Cumbered by a Deep Sleep



By Lynn N. Duke

NYT Regional Newspapers


Anna Marie Newson couldn’t believe it: For the second time in six weeks her five children were sleeping through the smoke alarm.


If the alarm had been real, and the children had been on their own, they all would have perished.


“We had a sense of security having the smoke alarms in the house, but it was false,” said Newson, who lives in River Hills, Wi. Newson and her family were part of a two tests in the fall of  2002 to get a sense of how easily children are roused by the screeching sirens.


“They performed much better the second time as far as what to do, once I woke them up, but they still slept through the alarm,” Newson said.


The Newson children, three boys and two girls, now ranging in age from 10 to 16, are not the exception. Anecdotal research shows that many children (by some accounts 85 percent) do not respond smoke alarms, even when it’s placed next to their ear.


“Arousal thresholds vary and become lighter and lighter as youngsters age, but they sleep much deeper than adults,” said Dr. Stephen Sheldon, director of the sleep medical center at Children’s Memorial Hospital in Chicago, and an associate professor of pediatrics at Northwestern University’s Feinberg School of Medicine. “Stimulus required to rouse children to wakefulness and the ability to perform is much higher. Smoke alarms now require performance of a task to escape from a dangerous situation.”


This doesn’t’ mean smoke alarms are useless. Experts agree that they save lives and suggest that tests like the one at the Newson home simply reinforces the fact that parents must do more to make sure their children get out of the house.


Sheldon said often children awaken in a state of confusion, and can’t perform tasks, even ones they’ve practiced like a fire drill. And some suggest that it’s more important for adults to respond to the alarm, and then go get the kids to safety.


“Firefighters tell us that usually when they find a child’s body, they’re hiding – under a bed, in a closet,” said John Drengenberg, an electrical engineer and consumer affairs manager for Underwriters Laboratories, an independent, not-for-profit safety testing and certification organization. “They’re scared, and don’t know what to do, so they hide and they’re harder to rescue when they’re hiding.”


Experts agree that part of every family’s fire escape plan should include agreement on which adult will get which child to safety.


“You have to have a plan, and you have to practice that plan,” said Meri-K Appy, president of the Home Safety Council. “Just because kids are learning fire drills at school, and want to practice them at home, doesn’t negate the parental role in escape.”


Fire education, including practicing fire drills, helps children in several ways. First, if fire breaks out while they’re awake, they’ll know what to do. And even if they sleep through a smoke alarm and are rescued by parents or firefighters, knowing the drill should lessen their panic.

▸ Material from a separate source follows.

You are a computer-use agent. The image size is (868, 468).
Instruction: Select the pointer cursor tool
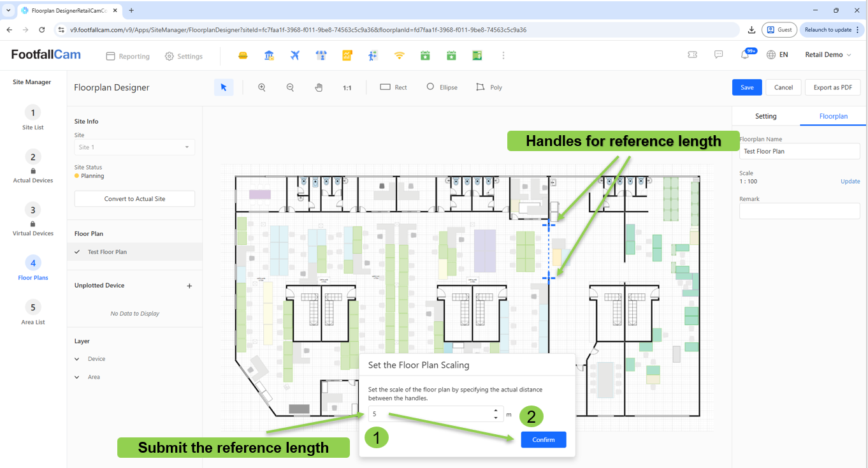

The elderly are also at increased risk at not responding to smoke alarms, according to Dorothy Bruck, a professor and head of the School of Psychology, Victoria University, in Melbourne, Australia.


“The main reason here is high frequency hearing loss,” Bruck said in a recently published paper.  “It is likely that at least 25% of those aged over 60 would not arouse to a hallway alarm and the risk increases with age.  In addition, the elderly are four times more likely to be regularly taking sleeping pills than the rest of the adult population.”


Since home smoke alarms were introduced in the 1970s, fire deaths have been cut in half in the United States, according to the National Fire Protection Association. In 2002, fire deaths in the United States fell below 3,000 for the first time since records have been kept. Of those deaths, half occurred in the 5 percent of households that are not equipped with a smoke alarm, Appy said.


“Most people underestimate their risk for fire,” Appy said. “They underestimate what really happens in a fire – how quickly it happens and how thick and black the smoke is. Time is really of the essence.”


But even among homes with smoke alarms, too many have dead batteries or have been disconnected. Safety experts recommend testing your smoke alarm monthly, replacing the batteries at least twice a year, and replacing the alarm itself after 10 years.


New houses are required to have smoke alarms hard wired into the electrical system, which removes the need to check the battery, but it’s a good idea to supplement these with battery-powered units throughout the house, in case the power goes out. Furthermore interconnecting the units – wiring the one in the basement to the ones near the bedrooms – can give you even more time to get out if a fire starts in a remote area.


Appy takes this one step further, suggesting homeowners, especially those building a new house, install a sprinkler system. “It adds about 1 percent to the cost of a new home, usually less than a carpet upgrade, and it can mean the difference between losing everything and saving most of your possessions,” she said.


Even if you can’t afford that kind of investment, properly maintaining smoke alarms and having a well-rehearsed plan costs nothing but a little time.


“Right now, the most important thing is that children can’t be left alone when sleeping and be expected to save themselves, even if they’ve practiced. Rescue is the way children need to be protected,” Sheldon said. “Parents should not be reassured that because children perform when awake (during a rehearsed drill), that they’ll be able to perform when roused from sleep.”